While the changes are likely to make the financial sector more liable to be punished for violations, banks in the world's fourteenth-biggest economy have been spared any enforced breakup or interference in the way they choose to lend money.

Recommendation 1.6 adds, "Misconduct by mortgage brokers ACL holders should: • be bound by information-sharing and reporting obligations in respect of mortgage brokers similar to those referred to in recommendations 2.7 and 2.8 for financial advisers; and • take the same steps in response to detecting misconduct of a mortgage broker as those referred to in Recommendation 2.9 for financial advisers". And he specifically noted that engaging in dishonest conduct in relation to a financial product carries a maximum penalty of 10 years in prison under the Corporations Act.

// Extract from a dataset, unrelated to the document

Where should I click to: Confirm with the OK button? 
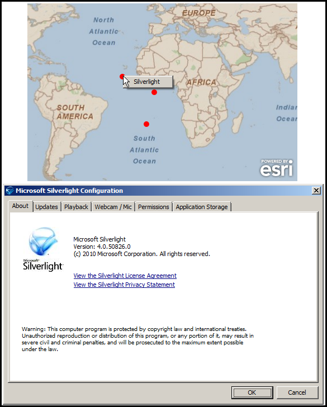[252, 392]
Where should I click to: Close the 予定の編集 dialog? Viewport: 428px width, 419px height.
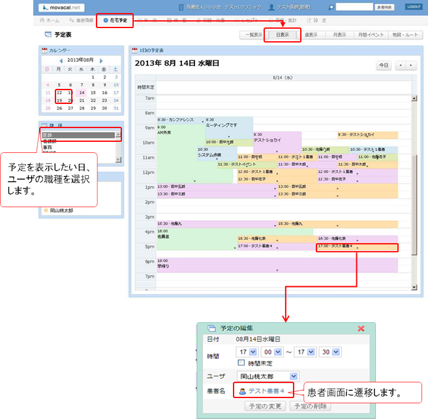tap(361, 327)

Commonwealth Bank of Australia, the nation's largest lender whose many scandals helped give impetus to the inquiry, jumped 4.7 percent, it's biggest one-day gain in nearly nine years.

APRA and the Australian Securities and Investments Commission have been criticised for not disciplining businesses.

Now the government has not adopted the report's proposal to ban commissions for upfront commissions for brokers, however, Labor has indicated it supports the Hayne reforms.

Prime Minister Scott Morrison on Tuesday stopped short of calling for Mr Thorburn and Mr Henry to resign but said they should consider their futures at the bank after Mr Hayne called out their hubris and failure to show they knew what the right thing to do was. Thorburn has stood fast, saying that Hayne's comments don't reflect who he is or how he's leading the bank.

The report from Hayne, a former High Court justice, found that the industry's problems were exacerbated by an unwillingness to accept responsibility. "Major Banks breathe a sigh of relief", suggests Citi.